# Task instructions:
Determine how many lines of the data include the word "will", and write only that number.

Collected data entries
##############################
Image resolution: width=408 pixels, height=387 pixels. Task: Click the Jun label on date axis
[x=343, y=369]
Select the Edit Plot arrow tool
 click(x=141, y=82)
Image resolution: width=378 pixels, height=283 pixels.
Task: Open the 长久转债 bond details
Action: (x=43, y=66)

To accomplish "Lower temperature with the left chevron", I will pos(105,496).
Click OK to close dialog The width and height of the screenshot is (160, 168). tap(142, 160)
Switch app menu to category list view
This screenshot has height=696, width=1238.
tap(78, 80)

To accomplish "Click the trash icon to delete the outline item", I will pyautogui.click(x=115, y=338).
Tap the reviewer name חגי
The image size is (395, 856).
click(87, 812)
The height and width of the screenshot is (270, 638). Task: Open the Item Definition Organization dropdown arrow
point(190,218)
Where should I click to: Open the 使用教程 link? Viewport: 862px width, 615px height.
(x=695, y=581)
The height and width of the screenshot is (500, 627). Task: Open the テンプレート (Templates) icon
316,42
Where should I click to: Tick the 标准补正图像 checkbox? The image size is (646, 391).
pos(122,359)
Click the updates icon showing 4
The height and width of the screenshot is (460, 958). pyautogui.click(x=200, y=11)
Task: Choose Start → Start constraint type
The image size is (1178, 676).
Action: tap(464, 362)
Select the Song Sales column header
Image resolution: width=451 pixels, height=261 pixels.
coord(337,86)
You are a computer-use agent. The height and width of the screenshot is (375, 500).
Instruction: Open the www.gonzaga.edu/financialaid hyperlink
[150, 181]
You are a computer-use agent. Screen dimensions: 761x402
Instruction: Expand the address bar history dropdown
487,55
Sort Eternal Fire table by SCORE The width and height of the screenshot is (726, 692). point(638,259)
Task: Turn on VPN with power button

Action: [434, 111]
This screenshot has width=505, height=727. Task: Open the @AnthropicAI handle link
##############################
# Written response:
2